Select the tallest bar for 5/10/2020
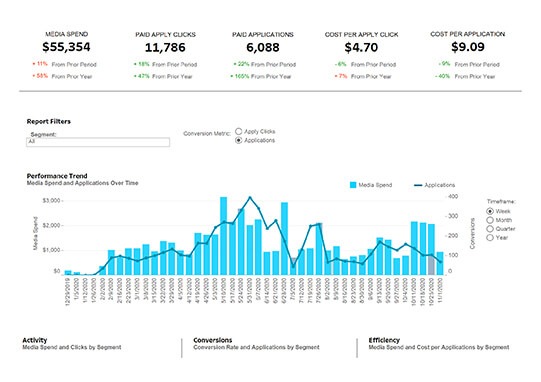 point(224,236)
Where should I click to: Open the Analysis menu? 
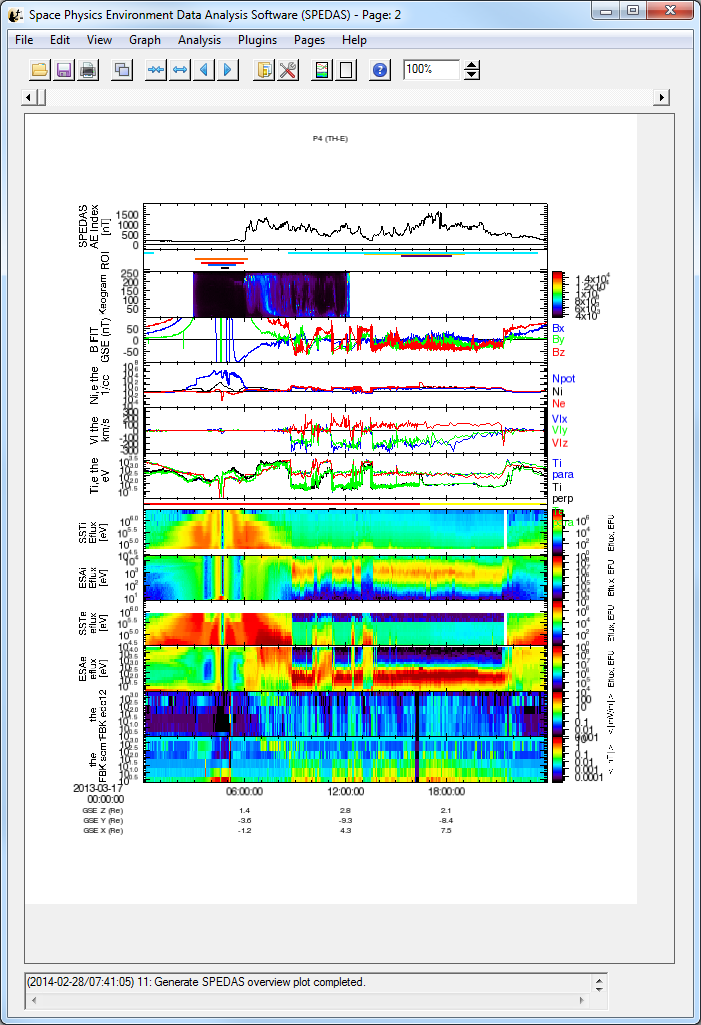click(x=199, y=40)
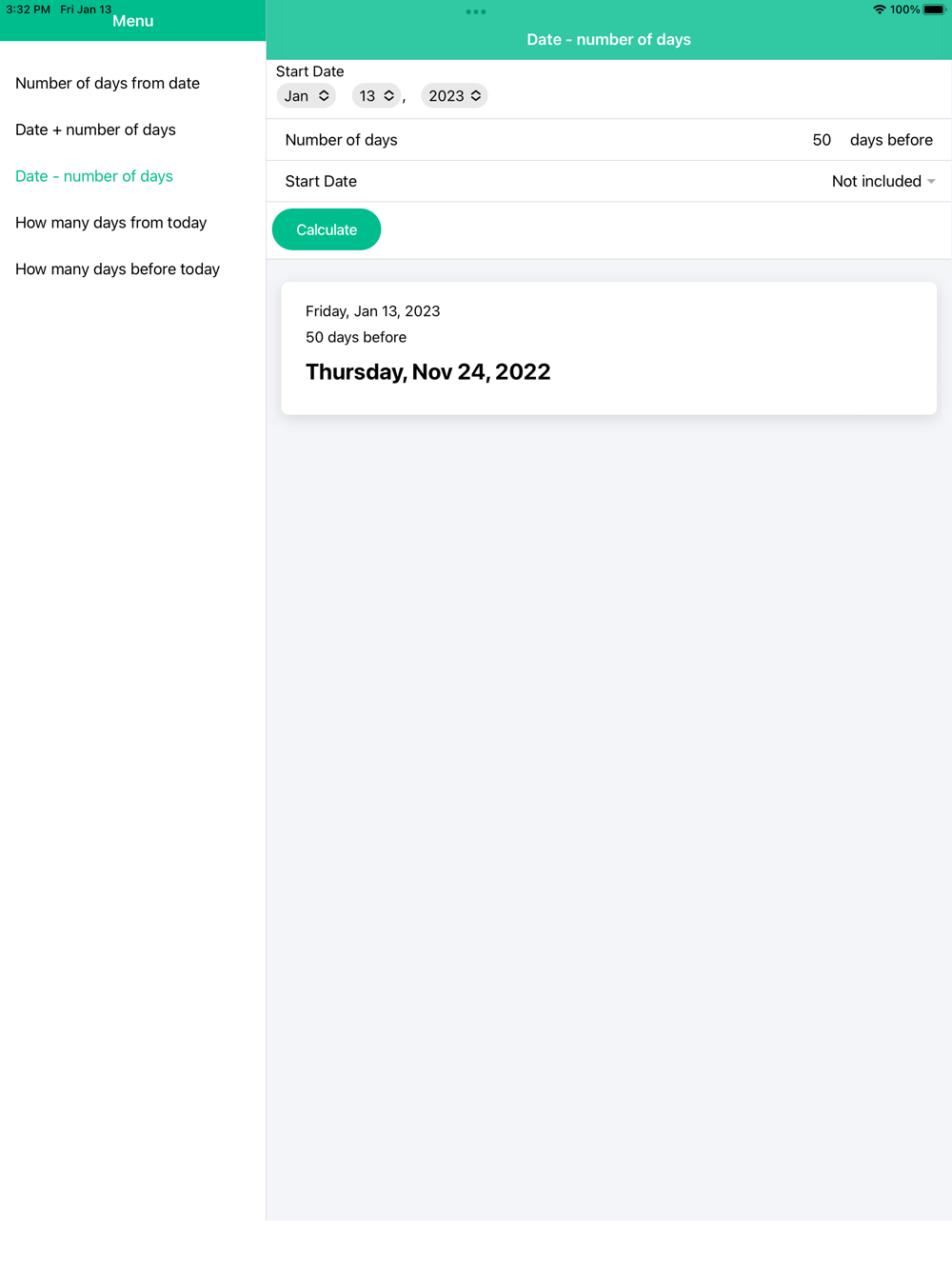This screenshot has height=1270, width=952.
Task: Click the Menu header title
Action: coord(133,21)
=-=-=
> [TASK OBJECTIVE]: Word for word, reproduce the listing above; no image should be carried over.

> [RESULT]:
Select the tallest bar for 5/10/2020
 point(224,236)
Where should I click to: Open the Analysis menu? 
click(x=199, y=40)
This screenshot has height=1270, width=952.
Task: Click the Menu header title
Action: coord(133,21)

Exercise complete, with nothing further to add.